From my experience, most retailers state that e-commerce marketplace commissions are “too high”.
So let’s analyze what you pay for:
- e-commerce platform with hosting,
- 24/7 full responsive maintenance,
- order management including tracking link sent to final customers,
- first contact point for customers,
- SEO optimisation with high budget paid SEO,
- local payment methods,
- compliance with the legal requirements,
- for the best players: A/B testing and constant
I would consider that the total is above 15% for most small players and might get to 10% for larger players. So, I would rather consider that commissions on e-commerce marketplaces are a bargain. How to overcome the last percents?

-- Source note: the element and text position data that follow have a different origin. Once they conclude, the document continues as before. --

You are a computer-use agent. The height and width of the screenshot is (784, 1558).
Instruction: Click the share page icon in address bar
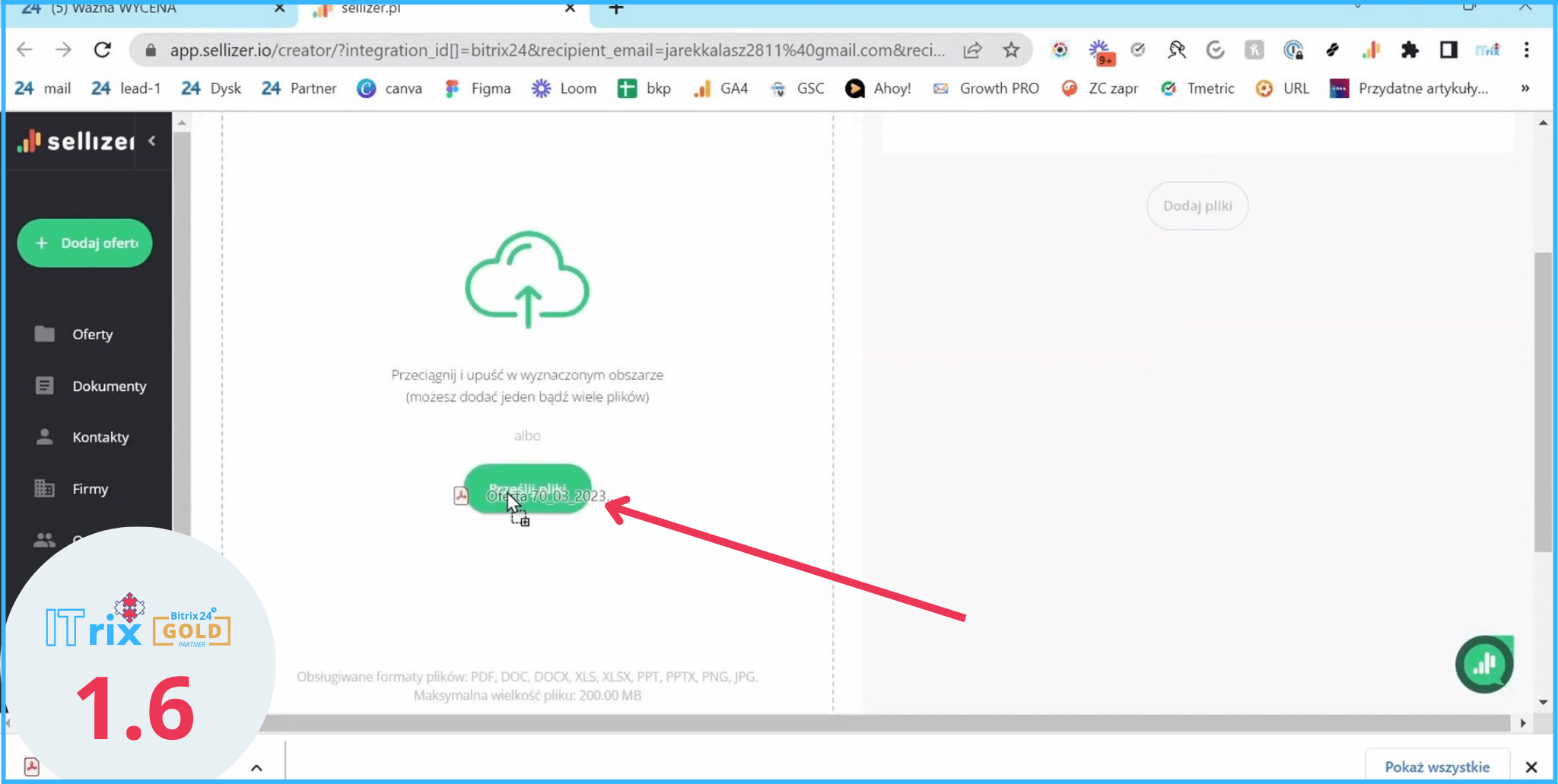972,50
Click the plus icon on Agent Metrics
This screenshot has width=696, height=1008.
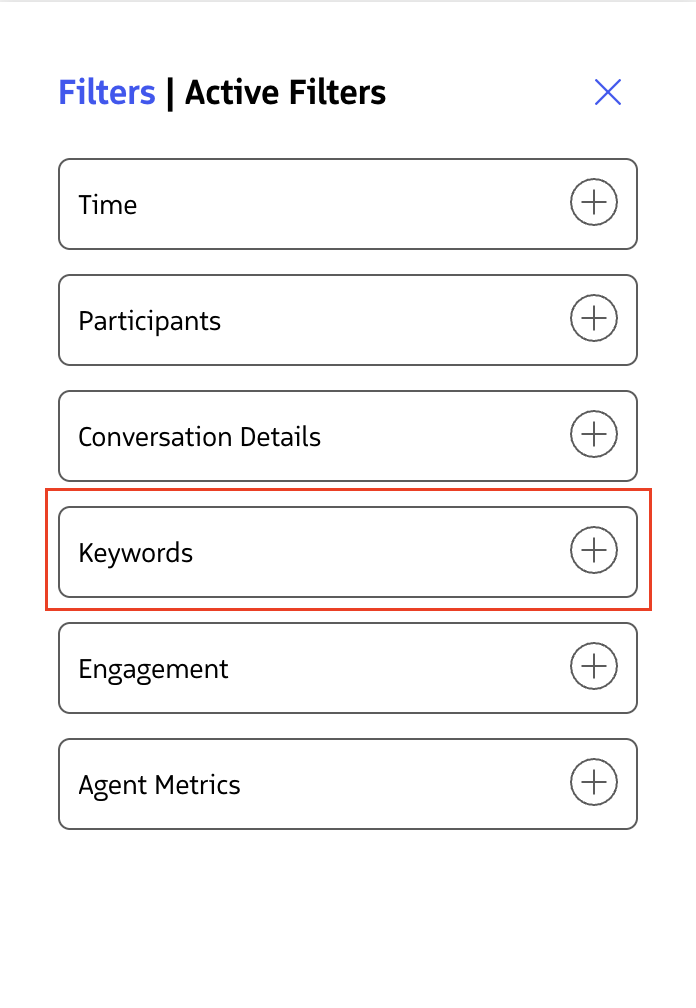(594, 782)
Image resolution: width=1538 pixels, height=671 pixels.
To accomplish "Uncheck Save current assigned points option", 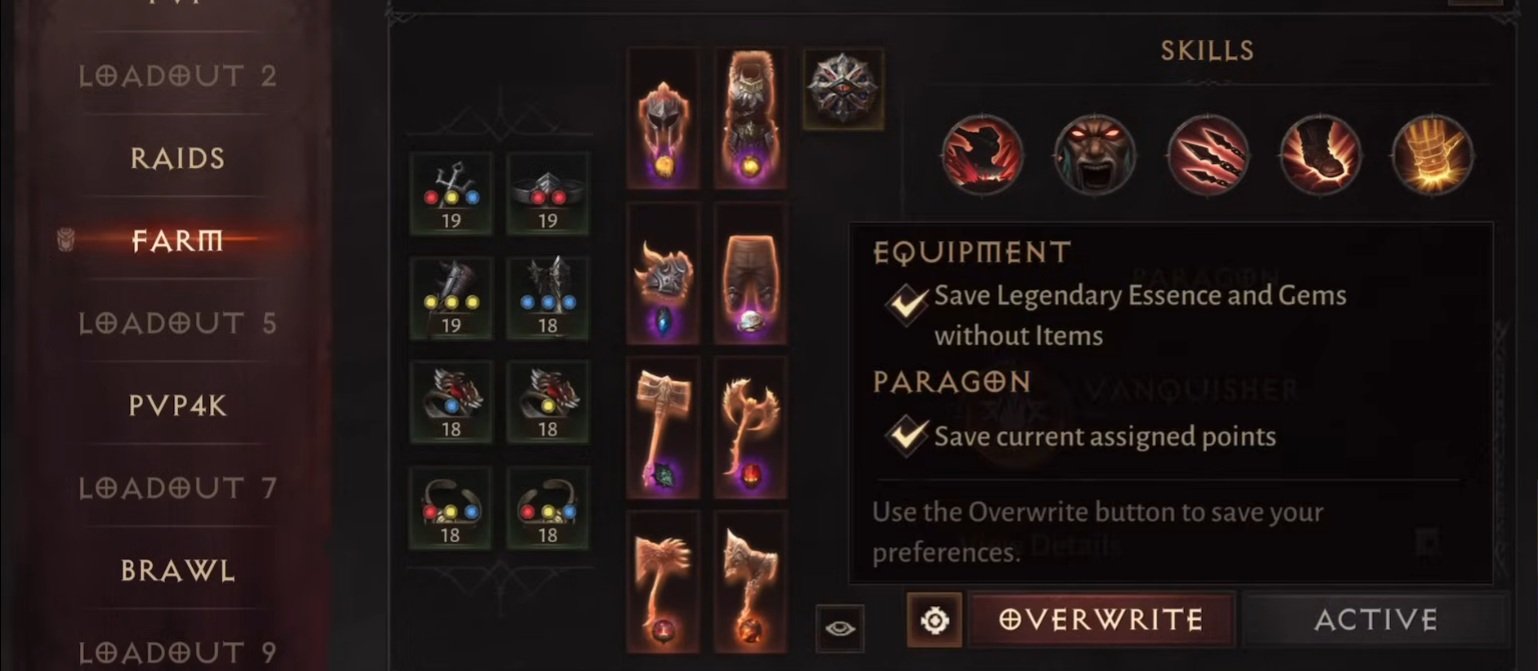I will (x=907, y=436).
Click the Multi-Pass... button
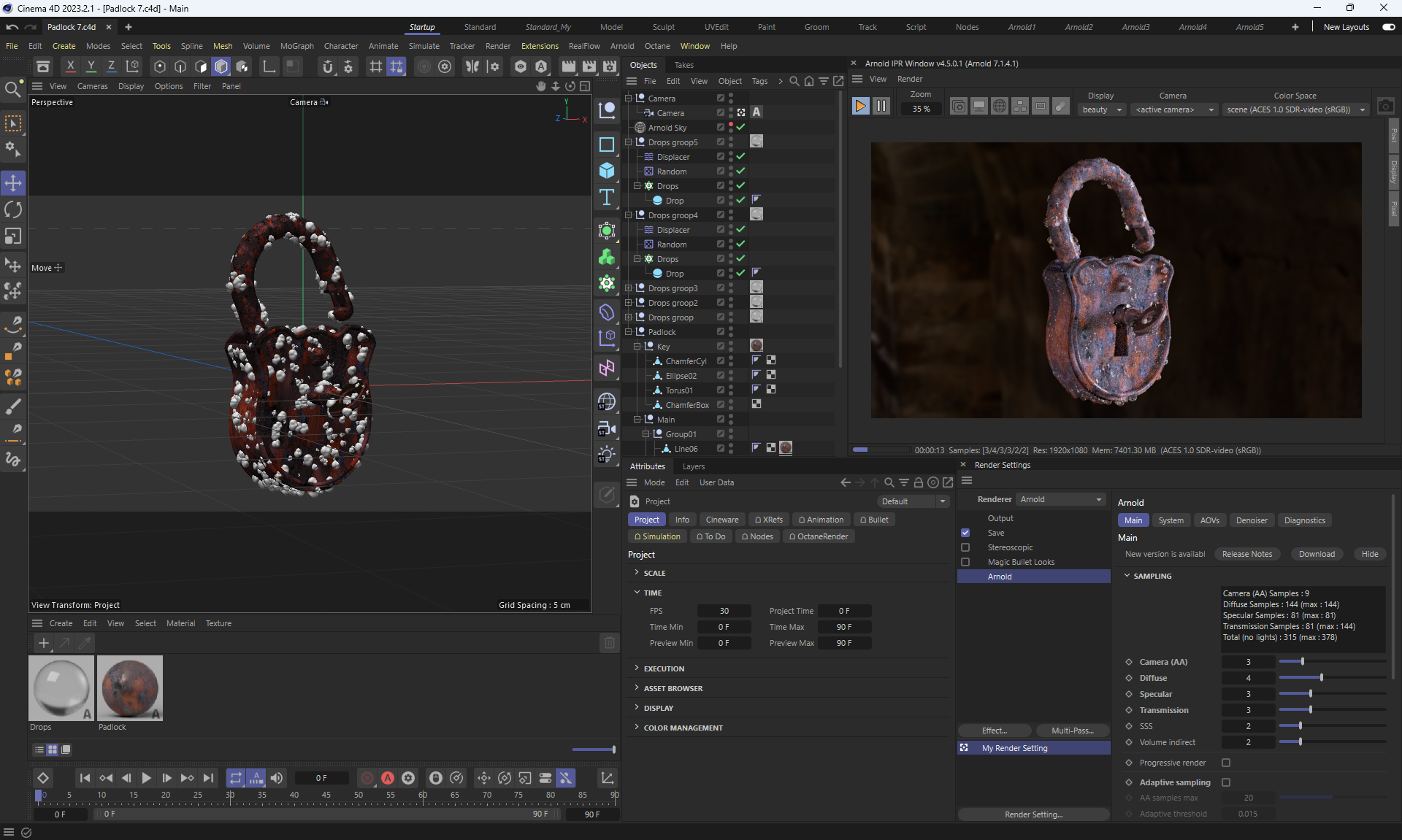The height and width of the screenshot is (840, 1402). coord(1072,731)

- Increase your pricing as part of your international brand strategy,
- Increase your pricing since some marketplace do not / stopped enforcing price parity (source),
- Increase margin on shipping
- Use affiliate systems to complete your webstore’s selection
Using an e-commerce integrator may help retailers benefit from an extended rebate on monthly subscription. Contact me for more info.

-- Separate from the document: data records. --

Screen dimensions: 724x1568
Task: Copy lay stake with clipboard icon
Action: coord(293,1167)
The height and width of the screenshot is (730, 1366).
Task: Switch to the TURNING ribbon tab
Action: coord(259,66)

#5 Address unique customers
Different websites have different audience. Same applies to marketplaces.
Priceminister in France is for example historically directed to young audience 18yo to 25yo (source).
Amazon historically has build a strong customer loyalty (source).
#6 Controversial: Redirect traffic to your website
Some marketplaces are doing precenting redirections of customers to a webstore. Most common terms are:
- preventing sellers from adding commercial advertisement in the package
“You would need Amazon’s okay to include promotional material in the package.” source
- Passing anonymised emails
If redirecting traffic to your web store is key to your business, there are some creative ways to achieve it:
- Adding a visit card or rebate code in the parcel for eBay customers or customers of marketplaces allowing this,
- sending postcards to marketplace customers to remind them abut your products for holiday seasons,
- “One of the simplest options for making sure that buyers know your site exists is to add a component to the product or service you’re selling that can only be accessed on your site.” suggested by Thursday Bram noticed in her article “Use e-commerce marketplaces to drive traffic to your online store“.
Sell via e-commerce marketplaces
Marketplaces are a must for e-tailers to grab sales fast. Most marketplace customers wouldn’t buy from their webstore in a short timeframe wether due to:
- delay to position a web store for SEO on a new region
- legal requirements
- compliance with customer expectations
- high marketing budget requirement
- specificity of target
So what are the next marketplaces to receive your inventory?
I would recommend Amazon if your target is Germany, UK or Italy (source). Depending of your product category, you might have to run a more extensive business research, let me know your findings in the comments and I will be in touch.